お約束って嫌いじゃないぜ?
「僕は何も悪くない! こいつらが、この女が……!!」
訳のわからない悲鳴を上げながら、オカマは連行されていく。いつの間にやって来ていたのか知らない警官達に取り押さえられて。
驚いた。
まさか、あいつがこちらに来ていたなんて。
意味不明なことを喚き散らし、手当たり次第に物を投げつけるという、大変な迷惑行為を繰り広げていた【白鴎館】の若旦那である、斉木晃を取り抑えてくれたのは……周もよく見知った顔だった。
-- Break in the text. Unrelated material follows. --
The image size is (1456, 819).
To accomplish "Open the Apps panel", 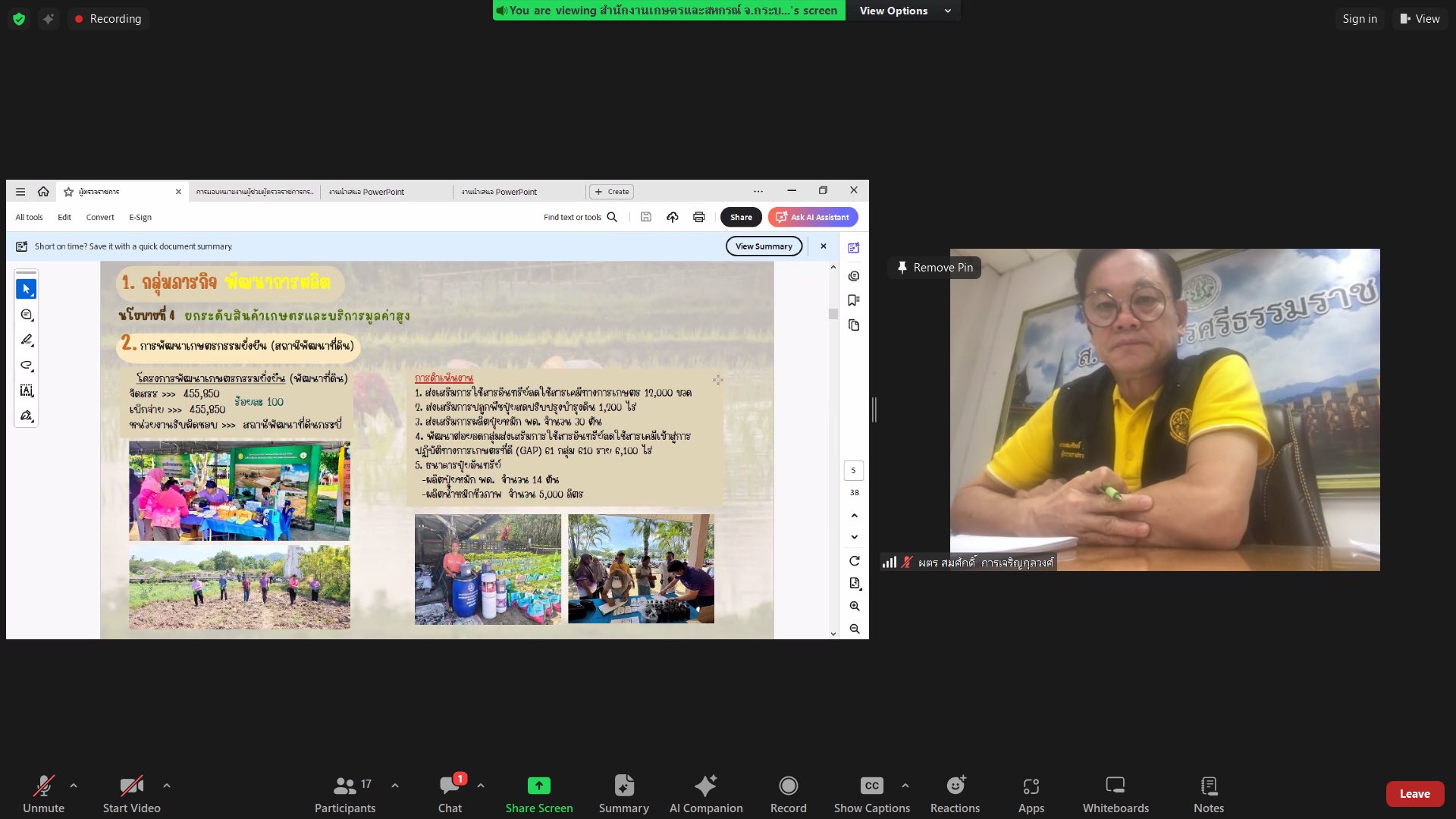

駿河と、彼とよく一緒にいる、智哉と仲の良い刑事。確か友永とかいう。
2人はどこから連れて来ていたのか、制服警官と一緒だった。
オカマは制服警官に連行され、どうにか旅館から出て行ってくれた。
「いったい、何があったんだ……?」
不思議そうに声をかけてくる駿河に対し、周もなんとも答えようがなかった。
「こっちが聞きたいぐらいだよ。つーか、なんでここにいんの?」
「……仕事だ」
ほんとかよ、と一瞬だけ思ったが黙っておく。
「俺にも何がなんだか、さっぱりだよ。突然やってきて『潤さんはどこだ?』とか騒ぎだしてさ……」
「潤さん?」
「うちのお客。詳しいことは知らないけど……そうだ」
少し前に読んだ小説のことを周は思い出した。
あれは旅館ではなくてホテルだったけれど、夫が浮気をしていると感じた女性が、ここに夫が宿泊しているはずだから、愛人と一緒にフロントへ連れ出せ、と怒鳴りこんだ……そんなエピソードが書かれていた。
もしかして。それと同じじゃないだろうか?
周がそのことを口にすると、駿河は少し黙りこむ。
「私も周の言うとおりだと思うわ」と、ビアンカが同調してくれた。
駿河は顔にこそ出していないが、少し驚いているようだ。
「……なんで君が、ここに? ビアンカ……」
「私、臨時アルバイトなの」
ビアンカはニッコリ笑って、姉の肩に手を置く。
「あの様子はただごとじゃなかったわね。修羅場っていうやつ? 私も何度か見たことがあるから、空気はわかるわ」
この人も、彼氏の浮気相手の女性宅に乗り込んでいったことがあるのだろうか?
周は思わずビアンカの横顔を見つめた。
「ちょっとやめてよ! 私はそんなこと、したことないから!!」
え?! なんで、バレたんだ……?
周は震えて目を逸らした。
それから駿河はぽん、と周の肩を叩く。
「他に何か、気になったことは?」
「あのオカマ、妙なこと言ってた。末端価格がどうの……狙いは金か、とか?」
「末端価格……?」
駿河は今度こそ、長考に入ってしまった。
周はちらりと時計を見る。
そろそろ準備をしないと、夕食の提供時間になる。
美咲、と彼は姉に声をかける。
だから、人ん家の姉さんを気安く呼び捨てにすんじゃねぇよ。
「奈々子さんから、あれから連絡は……?」
姉は黙って首を横に振る。
そう言えば。奈々子という仲居が突然、姿を消したらしい。
「ねぇ、葵さん。奈々子さんはいったいどうしたの……?」
いつの間にか紛れこんでいた三毛猫がにゃあ、と鳴いて駿河の足に爪を立てる。
彼はしゃがみ込んで猫を腕に抱くと、
「今は、何も言えない」
それはそうだろう。
「……しばらくは、こっちにいる。何か異変があればすぐに連絡してくれ」
彼は相棒に行こう、と声をかけ、猫を片手に出て行く。
というか、結局のところ何をしに来たんだろう?
あれか。ヒロインのピンチには必ず、どこからともなく駆け付ける主人公。
ビアンカが隣で呟く。
「葵って、主人公タイプね」
そうかもしれない……。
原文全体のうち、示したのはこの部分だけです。